El resultado de la votación, celebrada en el pleno de la Asamblea General, vuelve a dejar en evidencia el aislamiento diplomático de la postura estadounidense en el organismo multilateral. Por trigésima ocasión consecutiva desde 1992, la comunidad internacional expresó su rechazo mayoritario a las medidas unilaterales que, según diversos informes de organismos especializados, impactan directamente en la población cubana, limitando su acceso a alimentos, medicinas y bienes básicos.

La resolución, aunque no es vinculante desde el punto de vista jurídico, posee un peso político significativo. Su amplia aprobación —que contrasta con el voto solitario de Washington— evidencia el consenso global en contra del embargo, una posición que Estados Unidos ha mantenido sin cambios sustanciales durante los últimos años, incluso en contextos de crisis humanitaria o de cooperación internacional.
Para el lector dominicano y caribeño, esta votación tiene implicaciones concretas. Cuba es un socio comercial y cultural cercano en la región, y el bloqueo ha afectado históricamente la dinámica económica del Caribe, incluyendo el comercio interinsular y los proyectos de cooperación energética y de salud. La persistencia de estas sanciones también condiciona las relaciones diplomáticas en foros regionales como la Comunidad de Estados Latinoamericanos y Caribeños (Celac), donde el tema del bloqueo ha sido una bandera recurrente.

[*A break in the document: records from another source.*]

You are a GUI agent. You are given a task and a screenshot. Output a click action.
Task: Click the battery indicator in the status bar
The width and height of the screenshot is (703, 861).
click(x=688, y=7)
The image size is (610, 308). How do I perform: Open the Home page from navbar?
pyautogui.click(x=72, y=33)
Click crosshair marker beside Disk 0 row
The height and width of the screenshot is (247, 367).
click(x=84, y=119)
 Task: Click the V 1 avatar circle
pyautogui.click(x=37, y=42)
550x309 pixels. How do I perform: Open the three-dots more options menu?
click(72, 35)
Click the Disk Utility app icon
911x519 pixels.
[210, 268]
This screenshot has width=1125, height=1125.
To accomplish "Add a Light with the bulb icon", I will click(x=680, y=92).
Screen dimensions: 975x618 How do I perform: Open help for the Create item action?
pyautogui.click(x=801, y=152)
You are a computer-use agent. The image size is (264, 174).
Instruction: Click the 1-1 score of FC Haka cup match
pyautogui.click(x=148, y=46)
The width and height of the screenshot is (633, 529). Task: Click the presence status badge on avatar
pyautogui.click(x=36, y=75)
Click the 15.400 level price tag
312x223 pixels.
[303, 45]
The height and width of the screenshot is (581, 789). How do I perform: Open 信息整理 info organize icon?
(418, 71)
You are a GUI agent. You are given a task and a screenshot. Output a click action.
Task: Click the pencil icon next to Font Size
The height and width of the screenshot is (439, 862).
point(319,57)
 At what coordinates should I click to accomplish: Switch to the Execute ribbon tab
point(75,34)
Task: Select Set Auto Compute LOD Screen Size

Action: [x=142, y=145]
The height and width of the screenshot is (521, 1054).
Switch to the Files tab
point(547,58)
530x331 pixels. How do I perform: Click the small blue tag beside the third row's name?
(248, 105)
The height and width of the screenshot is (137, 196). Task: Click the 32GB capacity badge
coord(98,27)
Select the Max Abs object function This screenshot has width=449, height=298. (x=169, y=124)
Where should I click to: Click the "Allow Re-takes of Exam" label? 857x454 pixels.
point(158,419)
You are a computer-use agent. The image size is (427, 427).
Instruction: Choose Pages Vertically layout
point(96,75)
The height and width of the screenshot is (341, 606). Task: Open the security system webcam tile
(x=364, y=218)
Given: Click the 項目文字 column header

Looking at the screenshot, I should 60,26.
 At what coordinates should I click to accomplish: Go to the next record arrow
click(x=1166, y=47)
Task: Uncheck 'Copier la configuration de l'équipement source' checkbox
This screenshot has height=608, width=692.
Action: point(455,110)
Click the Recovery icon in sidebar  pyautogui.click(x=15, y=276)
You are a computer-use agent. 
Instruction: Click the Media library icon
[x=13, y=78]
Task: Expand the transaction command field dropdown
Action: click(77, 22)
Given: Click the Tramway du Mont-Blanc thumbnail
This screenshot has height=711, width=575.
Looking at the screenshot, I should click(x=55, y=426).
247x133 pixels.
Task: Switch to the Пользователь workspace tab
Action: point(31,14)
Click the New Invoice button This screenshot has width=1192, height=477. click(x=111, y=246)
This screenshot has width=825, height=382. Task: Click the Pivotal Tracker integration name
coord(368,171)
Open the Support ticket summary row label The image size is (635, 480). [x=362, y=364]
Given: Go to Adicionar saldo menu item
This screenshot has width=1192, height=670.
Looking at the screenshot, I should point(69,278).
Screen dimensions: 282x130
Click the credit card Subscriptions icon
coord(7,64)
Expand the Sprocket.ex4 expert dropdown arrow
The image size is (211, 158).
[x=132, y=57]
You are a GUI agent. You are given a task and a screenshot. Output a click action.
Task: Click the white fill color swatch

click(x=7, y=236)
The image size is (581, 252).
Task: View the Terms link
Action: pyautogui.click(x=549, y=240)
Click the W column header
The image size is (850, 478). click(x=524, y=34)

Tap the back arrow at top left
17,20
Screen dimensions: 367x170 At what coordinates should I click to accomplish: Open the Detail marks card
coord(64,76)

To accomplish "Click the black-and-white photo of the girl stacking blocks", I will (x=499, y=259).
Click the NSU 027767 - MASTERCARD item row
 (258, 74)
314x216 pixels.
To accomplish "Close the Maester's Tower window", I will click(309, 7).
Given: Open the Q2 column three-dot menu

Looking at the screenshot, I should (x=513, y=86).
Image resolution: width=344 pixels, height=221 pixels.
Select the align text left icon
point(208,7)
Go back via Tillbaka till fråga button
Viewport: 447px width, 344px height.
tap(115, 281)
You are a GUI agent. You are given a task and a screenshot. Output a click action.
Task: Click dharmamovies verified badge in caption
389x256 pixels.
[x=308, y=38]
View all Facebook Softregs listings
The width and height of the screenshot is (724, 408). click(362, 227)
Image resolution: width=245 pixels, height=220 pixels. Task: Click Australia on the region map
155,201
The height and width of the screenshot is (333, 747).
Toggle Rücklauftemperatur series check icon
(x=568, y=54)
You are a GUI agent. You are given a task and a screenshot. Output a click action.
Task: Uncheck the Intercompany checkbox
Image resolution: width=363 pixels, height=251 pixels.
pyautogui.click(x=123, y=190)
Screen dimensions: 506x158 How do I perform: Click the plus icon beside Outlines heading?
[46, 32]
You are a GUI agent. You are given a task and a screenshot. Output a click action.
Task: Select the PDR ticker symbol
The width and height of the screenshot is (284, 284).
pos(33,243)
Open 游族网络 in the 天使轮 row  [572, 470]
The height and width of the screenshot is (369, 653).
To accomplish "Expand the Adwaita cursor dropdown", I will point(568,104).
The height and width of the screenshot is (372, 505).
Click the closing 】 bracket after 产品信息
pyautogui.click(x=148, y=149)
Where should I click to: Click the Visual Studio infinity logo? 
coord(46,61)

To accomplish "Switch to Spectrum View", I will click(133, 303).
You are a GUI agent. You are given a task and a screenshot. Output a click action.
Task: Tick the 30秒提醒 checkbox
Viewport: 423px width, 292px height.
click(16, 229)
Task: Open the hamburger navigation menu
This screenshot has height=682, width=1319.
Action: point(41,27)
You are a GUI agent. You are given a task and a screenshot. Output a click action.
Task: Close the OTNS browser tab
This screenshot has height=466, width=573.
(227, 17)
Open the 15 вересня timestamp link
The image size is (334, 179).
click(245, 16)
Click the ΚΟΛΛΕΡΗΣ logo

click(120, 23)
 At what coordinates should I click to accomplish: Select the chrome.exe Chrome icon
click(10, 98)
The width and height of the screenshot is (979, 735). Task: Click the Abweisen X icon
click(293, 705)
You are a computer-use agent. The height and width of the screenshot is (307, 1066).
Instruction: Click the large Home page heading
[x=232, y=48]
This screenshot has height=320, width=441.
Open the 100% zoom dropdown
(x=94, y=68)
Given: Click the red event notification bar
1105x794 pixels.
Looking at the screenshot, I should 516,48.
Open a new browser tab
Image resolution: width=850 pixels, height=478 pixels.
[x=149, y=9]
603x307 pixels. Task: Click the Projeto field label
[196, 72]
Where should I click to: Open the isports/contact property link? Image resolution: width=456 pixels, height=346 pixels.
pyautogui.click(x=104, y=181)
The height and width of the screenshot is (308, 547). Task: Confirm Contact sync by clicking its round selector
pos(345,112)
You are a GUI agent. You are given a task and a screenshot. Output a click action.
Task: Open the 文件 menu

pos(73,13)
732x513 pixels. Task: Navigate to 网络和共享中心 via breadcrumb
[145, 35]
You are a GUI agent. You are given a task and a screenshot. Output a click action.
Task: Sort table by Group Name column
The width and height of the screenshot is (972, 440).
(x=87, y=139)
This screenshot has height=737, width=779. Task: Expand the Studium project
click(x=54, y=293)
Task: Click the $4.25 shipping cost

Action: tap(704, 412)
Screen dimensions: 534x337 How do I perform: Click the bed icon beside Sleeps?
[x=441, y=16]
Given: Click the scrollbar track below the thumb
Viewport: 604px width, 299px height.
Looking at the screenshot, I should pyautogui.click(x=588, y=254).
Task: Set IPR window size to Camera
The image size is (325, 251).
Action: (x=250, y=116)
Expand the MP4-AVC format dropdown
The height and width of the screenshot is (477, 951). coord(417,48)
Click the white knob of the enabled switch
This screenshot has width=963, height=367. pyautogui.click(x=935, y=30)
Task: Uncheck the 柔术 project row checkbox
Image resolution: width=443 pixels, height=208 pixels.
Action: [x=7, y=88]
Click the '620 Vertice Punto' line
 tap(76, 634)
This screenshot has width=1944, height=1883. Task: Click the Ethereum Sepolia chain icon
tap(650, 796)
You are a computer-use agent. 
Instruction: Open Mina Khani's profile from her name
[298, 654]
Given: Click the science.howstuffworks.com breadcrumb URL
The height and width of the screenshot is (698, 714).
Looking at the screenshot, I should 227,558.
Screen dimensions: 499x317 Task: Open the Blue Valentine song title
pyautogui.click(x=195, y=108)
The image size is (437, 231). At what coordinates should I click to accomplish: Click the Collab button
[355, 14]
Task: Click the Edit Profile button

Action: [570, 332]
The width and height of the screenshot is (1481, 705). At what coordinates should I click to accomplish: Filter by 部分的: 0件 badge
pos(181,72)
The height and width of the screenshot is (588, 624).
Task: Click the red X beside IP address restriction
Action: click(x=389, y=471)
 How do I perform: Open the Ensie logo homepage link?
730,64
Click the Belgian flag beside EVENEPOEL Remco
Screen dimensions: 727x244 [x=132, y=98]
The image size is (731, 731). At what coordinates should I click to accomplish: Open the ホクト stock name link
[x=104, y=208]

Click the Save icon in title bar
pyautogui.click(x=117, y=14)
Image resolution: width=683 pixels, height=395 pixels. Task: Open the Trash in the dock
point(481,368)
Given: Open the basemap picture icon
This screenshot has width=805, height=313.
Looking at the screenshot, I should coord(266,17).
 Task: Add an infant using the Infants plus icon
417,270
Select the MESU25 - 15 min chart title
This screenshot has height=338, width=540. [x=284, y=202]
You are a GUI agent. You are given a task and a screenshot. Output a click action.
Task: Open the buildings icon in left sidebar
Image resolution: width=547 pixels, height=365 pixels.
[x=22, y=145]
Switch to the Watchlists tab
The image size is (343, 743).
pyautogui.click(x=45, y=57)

Conviene observar dos elementos en los próximos meses. Primero, la respuesta de la administración estadounidense, que históricamente ha argumentado que el embargo es una herramienta de presión política y no una medida económica contra la población, pese a las evidencias presentadas por la ONU y organizaciones de derechos humanos. Segundo, el impacto de esta resolución en el debate interno de Washington, donde sectores de la diáspora cubana y legisladores de ambos partidos han mostrado posiciones divergentes sobre la conveniencia de mantener las sanciones.
La votación de este miércoles no modificará de inmediato la realidad sobre el terreno, pero sí refuerza el marco de presión diplomática que acompaña cada año a la discusión del embargo. Mientras tanto, la comunidad internacional, con un respaldo casi unánime, deja claro que la vía del aislamiento unilateral no cuenta con legitimidad en el sistema multilateral, y que el costo humano de estas medidas sigue siendo el principal argumento para exigir su levantamiento.